Marketing professionals are called to deliver tactical marketing support while maintaining a big-picture, strategic view, and it can be hard to find balance between the two competing priorities. Tactical and strategic marketing functions can be especially hard to balance because they divide our focus between important, urgent and important, not urgent activities (think Stephen Covey’s Quadrant I & II activities). Tactical execution against strategic goals is critical for driving marketing results, but it’s important not to skew so far towards the tactical that focus on strategic activities wanes: Strategic marketing activities help to bolster marketing innovation. Here are some of our suggestions for helping to find and maintain balance.Man-High-Lining-iStock-000003368085XSmall_thumb

 

 

1. Understand how much time each marketing initiative will take to execute and plan accordingly. Make a list of all of the activities marketing supports and consider the time required to plan and execute each activity. Be realistic with this assessment. Then begin prioritizing. If you find that you’re doing so many activities that execution is suffering, then it’s time to cut out some of the Quadrant III and IV activities that are eroding your focus. As Kevin Wilzbach said in his interview for the Marketing Organizational Leadership blog series, “Don’t do so many marketing activities that execution suffers.” It’s important to make sure you have adequate bandwidth to support the campaigns you manage. Here a few examples to set the stage for your marketing activities review:

Continuity campaigns can have a high level of complexity and commitment because communication needs to be coordinated and ongoing in order for these campaigns to be effective. If you don’t have the resources to manage continuity campaigns in-house, a marketing resource management system can help to automate the tactical scheduling and distribution of ongoing communications, freeing up your team to spend more time on planning campaign strategy

• Social media and blogging require an up-front commitment and investment in resources to build a following (for your blog or social media). It’s important to be realistic about the time it will take to plan, develop and distribute content

2. Determine which marketing activities are aligned with and support your company’s strategic priorities. These are your Quadrant II activities and they promise the biggest long-term financial impacts and returns. Quadrant II, strategic activities require more planning than tactical marketing support functions, and take longer to prepare for, so they warrant continuous front-end focus. Inc.com suggests a six-step approach to strategic thinking: Anticipate, Think Critically, Interpret, Decide, Align, and Learn.

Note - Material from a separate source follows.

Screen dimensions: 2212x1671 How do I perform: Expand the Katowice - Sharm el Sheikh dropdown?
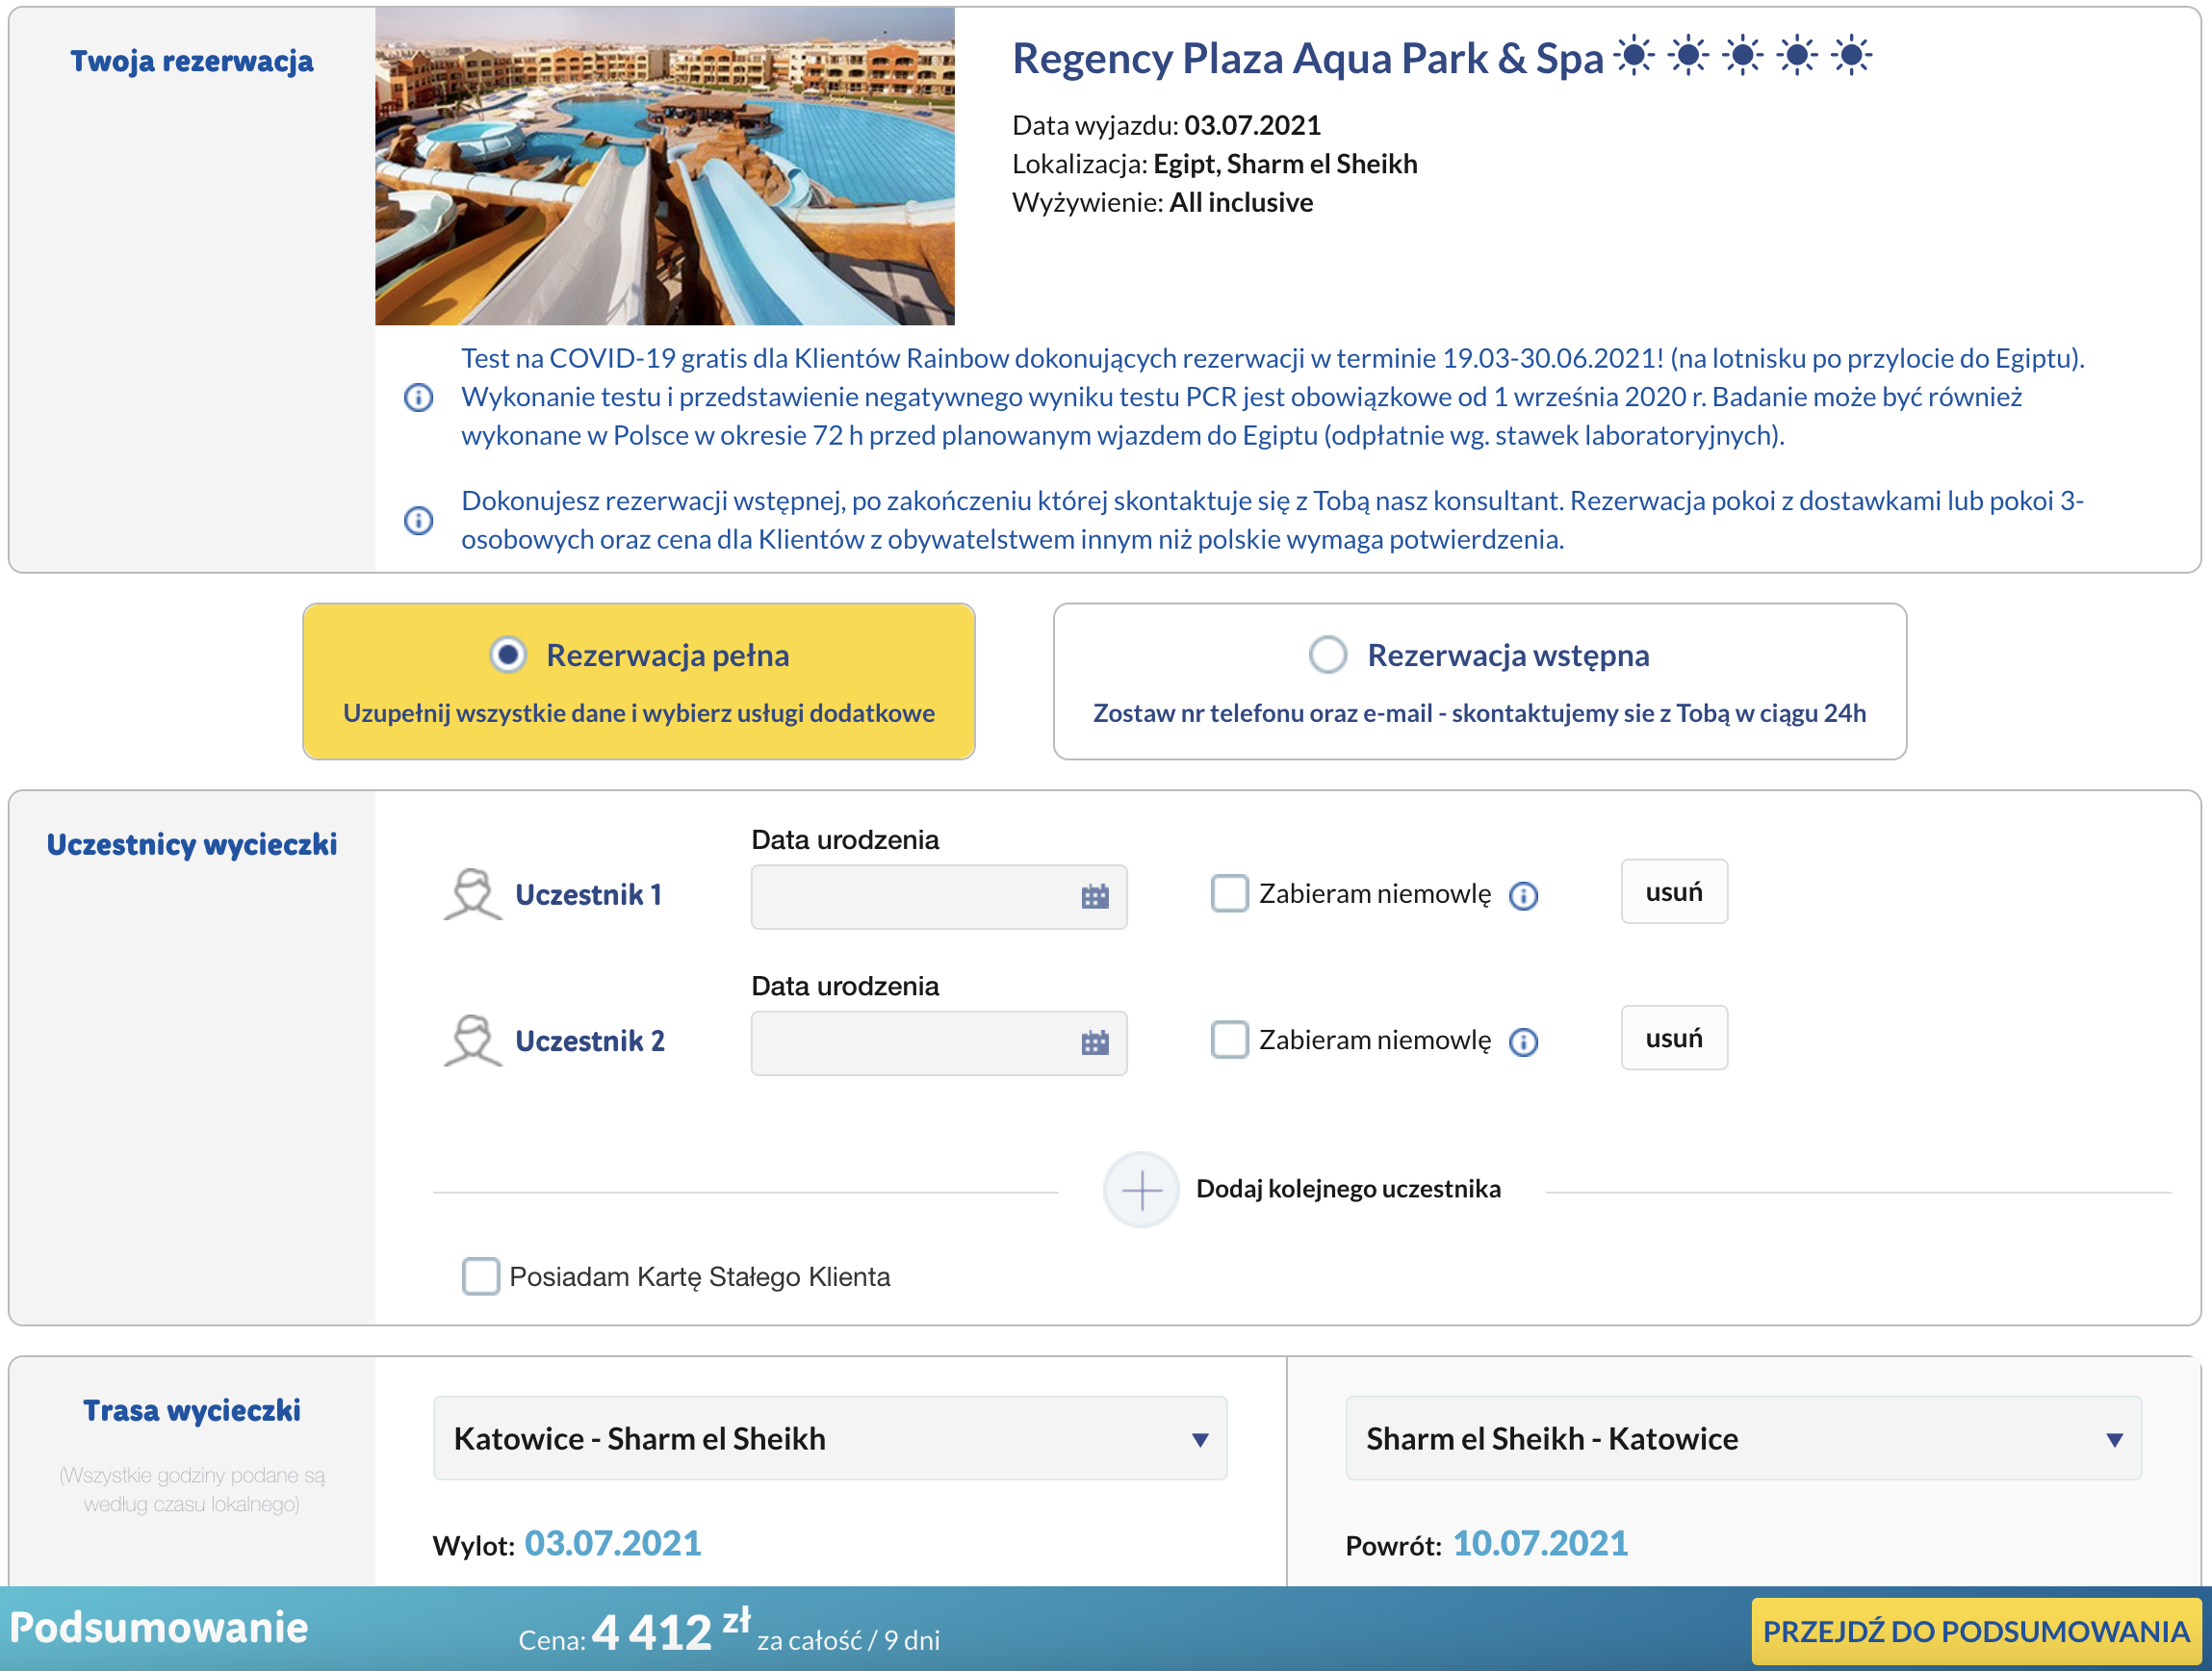point(830,1438)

3. Identify your Quadrant III and IV priorities, and find ways to decrease the amount of time you spend in these quadrants. Some ongoing Quadrant III (not important, urgent) activities can be automated to free up staff time. For example, emailing internally for approvals of customized marketing materials can be time consuming. A Marketing Resource Management system can manage the end-to-end approval process from customization to proofing, pre-press approvals, and workflows all through a centralized portal – freeing up significant staff time spent in Quadrant III. Anything that falls into Quadrant IV (not important, not urgent) could be a time drain. Consider which activities you could discontinue supporting entirely to free up more staff time.

4. Seek out partners who can support both tactical and strategic marketing functions. Full-service marketing automation partners can be an agile and scalable resource to help with staff augmentation and provide thought leadership in your field. A good partner should be able to provide creative and strategic ideas and assist with execution, providing a single end-to-end point of contact and the technology to help execute against your strategic goals.

Conclusion

Walking the marketing tightrope can be a delicate balancing act between tactical and strategic priorities, but you can begin gaining better reign over your time by completing a full review of your marketing activities and augmenting focus on Quadrant II activities while scaling down focus on any Quadrant IV activities that may be draining your time. Finally, a full-service marketing resource management partner can provide valuable tactical support and help you automate Quadrant III activities while providing end-to-end marketing support and strategic recommendations. The best partners will integrate so seamlessly into your business processes that they act as a natural extension to your marketing department.

 

How are you using the four quadrants to prioritize and balance marketing’s tactical and strategic roles?

Vya Staff

Learn how Vya can help simplify local marketing through our marketing resource management systems, campaign execution services, and print expertise.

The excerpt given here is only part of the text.